Everything from the opening line of the listing below to the line that has "This screenshot has width=1568, height=428.", inclusive, should be returned exactly, except the pictures.

◆ Records to use:
-=-=-=-=-

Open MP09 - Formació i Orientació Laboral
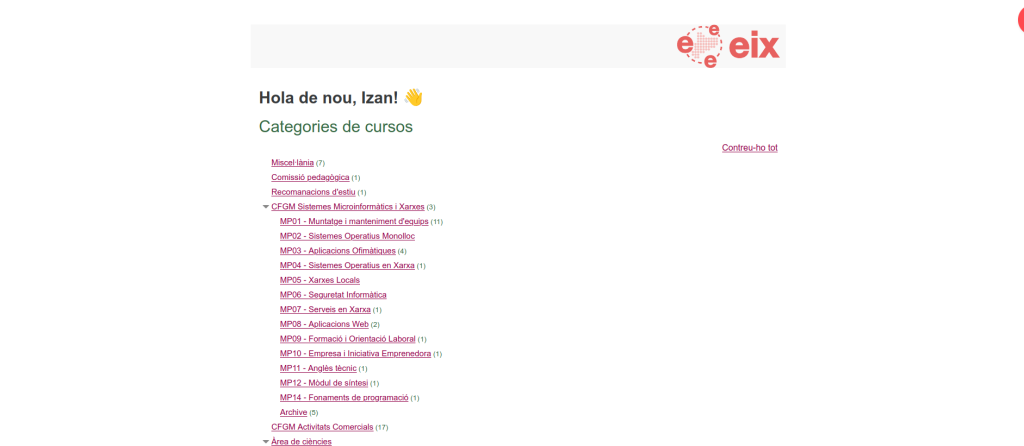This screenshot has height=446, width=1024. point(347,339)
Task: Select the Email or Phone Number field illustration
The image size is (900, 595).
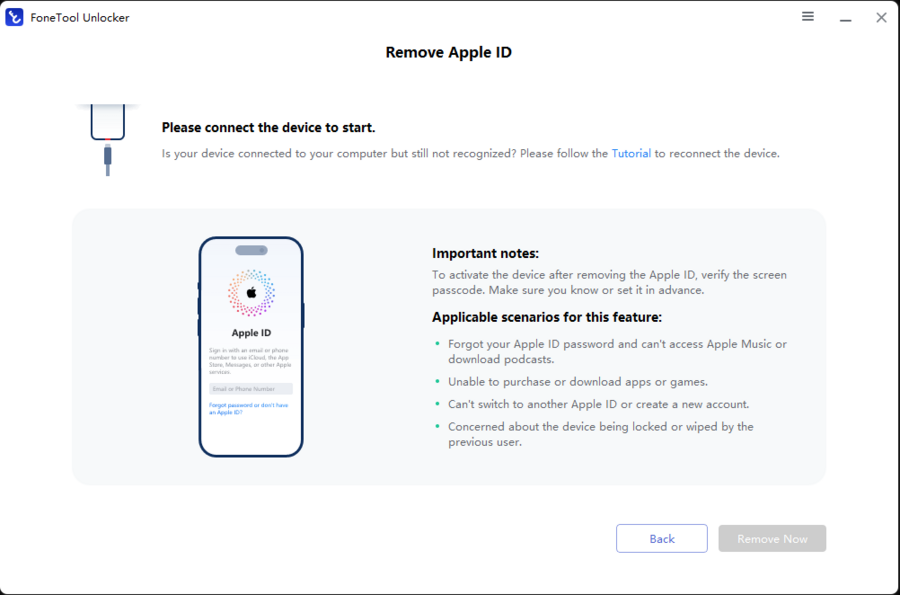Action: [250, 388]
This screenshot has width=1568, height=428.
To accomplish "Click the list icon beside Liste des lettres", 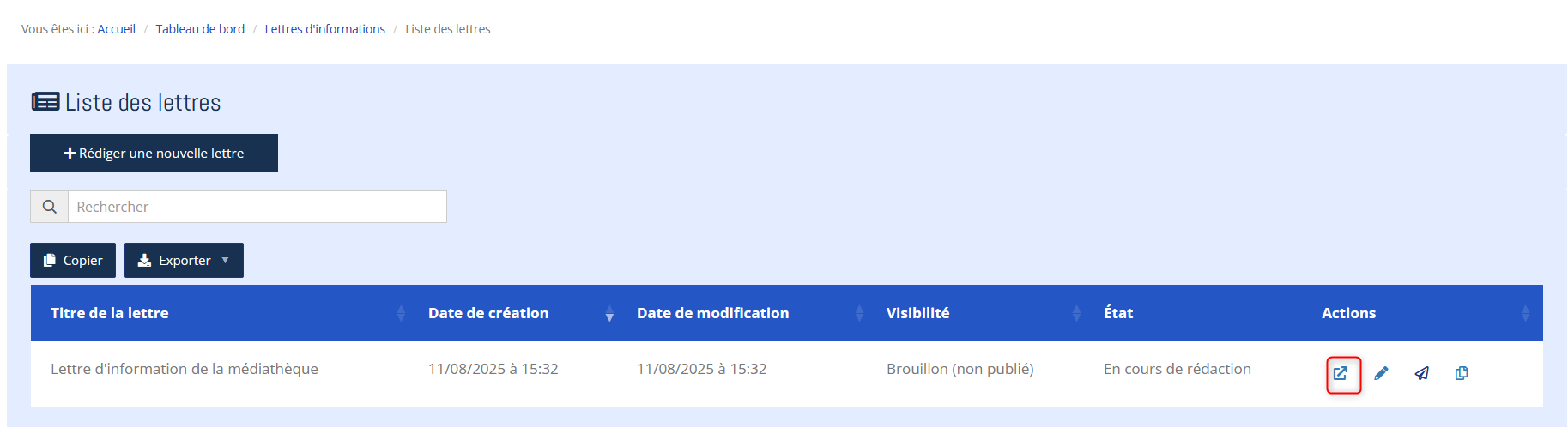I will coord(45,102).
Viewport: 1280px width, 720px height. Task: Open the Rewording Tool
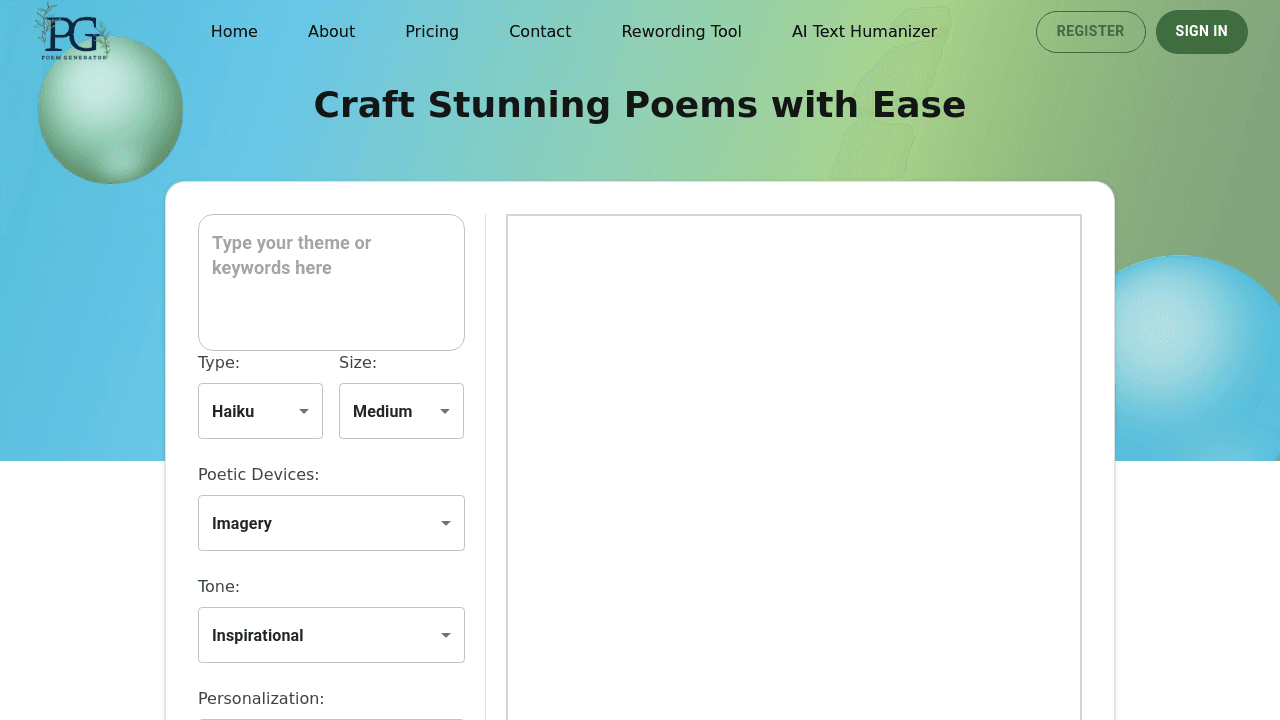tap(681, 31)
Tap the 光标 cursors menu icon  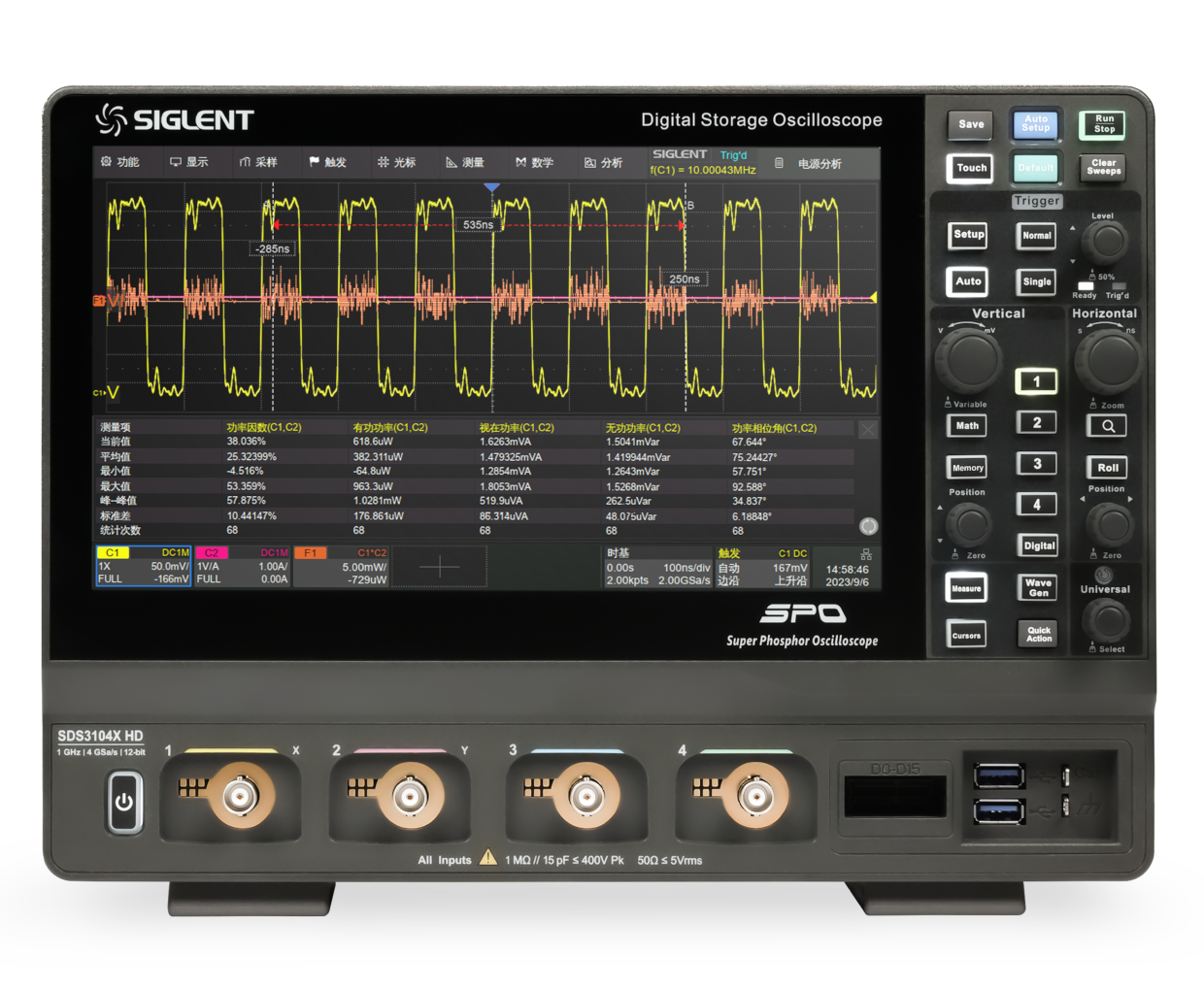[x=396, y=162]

-=-=-=-=-

◆ Written response:
Open MP09 - Formació i Orientació Laboral
This screenshot has height=446, width=1024. point(347,339)
Task: Select the Email or Phone Number field illustration
The image size is (900, 595).
Action: [250, 388]
This screenshot has width=1568, height=428.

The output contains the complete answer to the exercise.